Performers and scholars of nineteenth-century song are continually faced with the challenge of identifying and expressing subjectivity. Jennifer Ronyak's monograph Intimacy, Performance, and the Lied in the Early Nineteenth Century seizes upon this problem. Its first part (chaps. 1–3) sheds new light on the interconnectedness among nineteenth-century philosophical and aesthetic views of subjectivity, notions of the German term Innigkeit, and the development of semiprivate contexts—like the Stägemann salon in Berlin—for the performance of subjectivity. Its second part (chaps. 4–6) explores a range of public performance circumstances that involved lieder and that developed from ca. 1800 to 1832 (the year of Johann Wolfgang von Goethe's death) in northern and central Germany.

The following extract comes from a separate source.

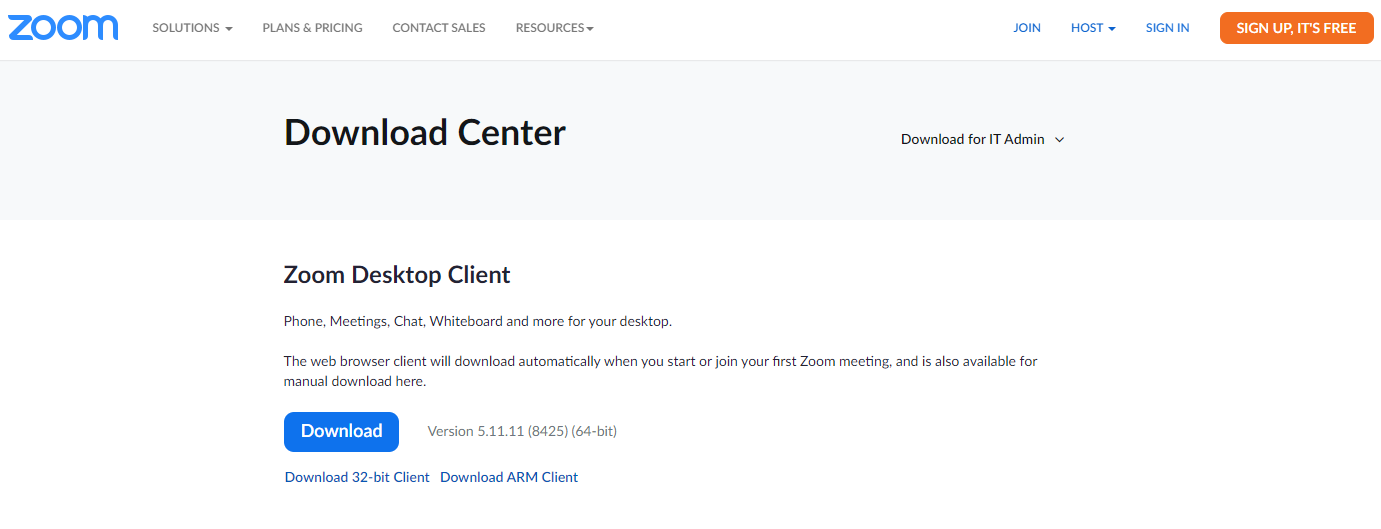Screen dimensions: 1381x529
Task: Go to Plans & Pricing
Action: [312, 28]
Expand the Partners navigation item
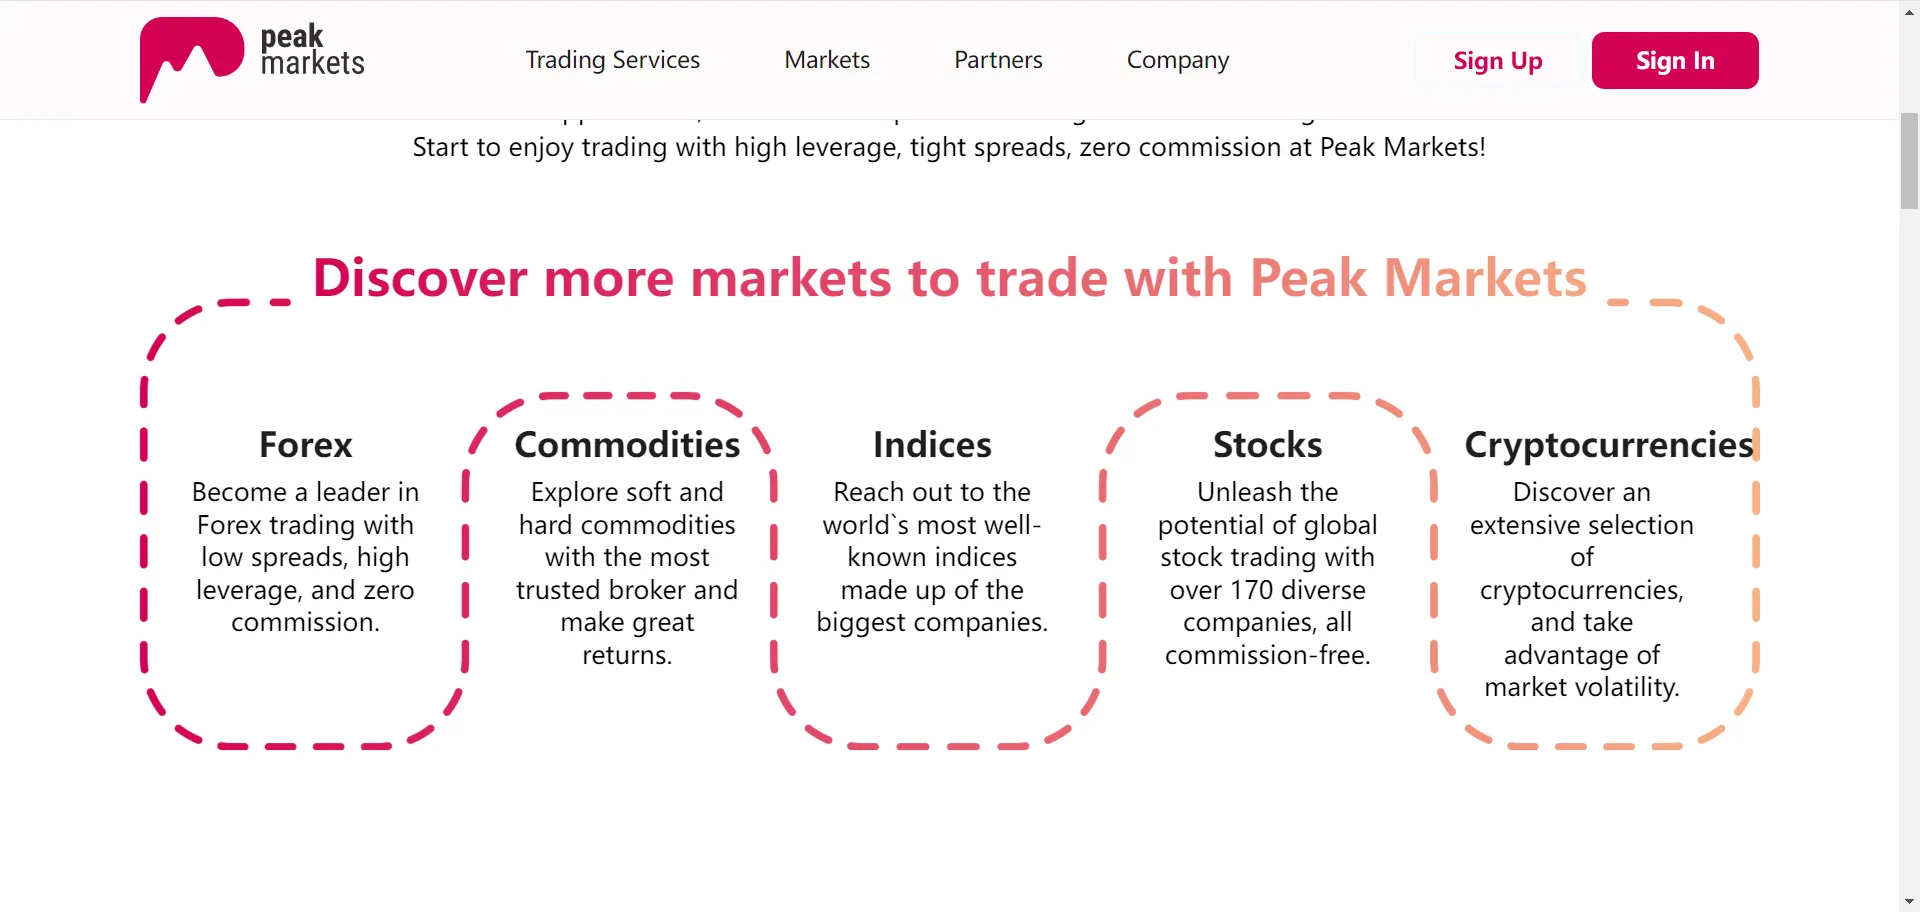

Overall, the book argues that subjectivity, as perceived in intimate poetry and its musical setting, was affected by and understood through the situation of its performance.

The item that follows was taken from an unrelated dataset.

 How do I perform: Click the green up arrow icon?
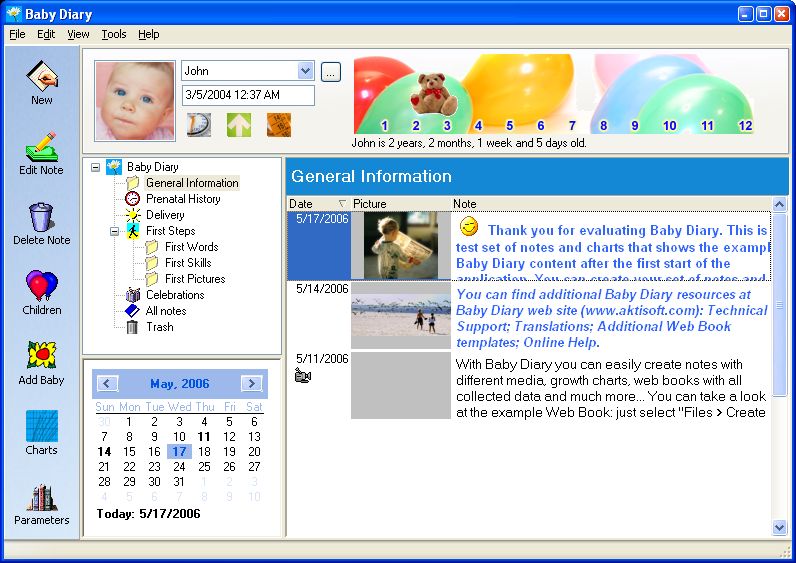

The book embarks on two ambitious, interrelated projects: (1) it tracks the development of private, semipublic, and public performance contexts and venues, focusing on Berlin and Leipzig, and (2) it examines the relationship between self-formation (Bildung) and self-expression of interiority (Innigkeit) that the salon and public concert facilitate to different extents. In chapters 1 and 2, Ronyak speculates, on the one hand, about how performers might engage in degrees of "intimate expression," either shielding or revealing their "inner self" (p. 21) as prompted by performance indications or personal interpretation of interiority conveyed in a lied. On the other hand, she explains in chapter 3 that the early salon, particularly the home of Friedrich August and Elisabeth von Stägemann in Berlin, was also a site of self-cultivation, owing to the creative composition and performance of lyric poetry and music in the Liederspiel and the free social interactions that it fostered. Salon members built self-knowledge and honed their capacity for intimate expression with each other, thereby "setting apart innerness as a valued cultural quality" (p. 22) while also providing a safe haven for its expression that was circumscribed by the "walls of the salon themselves" (p. 32).

These topics in chapters 1 through 3 flesh out Ronyak's main claim: that performance as conceived in the nineteenth century embodies two types of subjectivity, which the author derives from Goethe and Friedrich Schleiermacher. According to Ronyak, [End Page 117] Goethe describes an autonomous self that requires protection from others, while Schleiermacher's treatise on sociability and other publications (e.g., the Athenäum Fragments) promote entering the self into playful, mutually beneficial social interactions. Ronyak's invocation of protected versus shared subjectivity is essential to her argument that prevailing trends in lied scholarship have focused too heavily on analyzing text–music relations, thereby eschewing an understanding of how early nineteenth-century performance contexts influenced the formation and expression of subjectivity in these works. In the book's epilogue, Ronyak writes:

Since Edward Cone's discussion of Schubert's songs in The Composer's Voice [University of California Press, 1974] and other texts, the tendency to use text-music hermeneutics to trace the psychological—or dramatic or narrative process—of a given persona has been a central theme that always runs the risk of blinding us to other musico-poetic approaches or possible contextual arguments. Now might be the time to distrust this tradition as a necessary song analysis starting point, at least momentarily, in order to at least see what other opportunities may then arise when looking at the lyric genre of song.

(p. 216)

Whereas Cone might view a musical setting (in part) as a composer's reading of the text, Ronyak advocates for viewing a musical setting as inessential garb, which only enhances poetic utterances that she classifies as expressing a literary "lyric mode" (p. 2). According to Ronyak, meaning resides in the ephemeral performance of these utterances and does not...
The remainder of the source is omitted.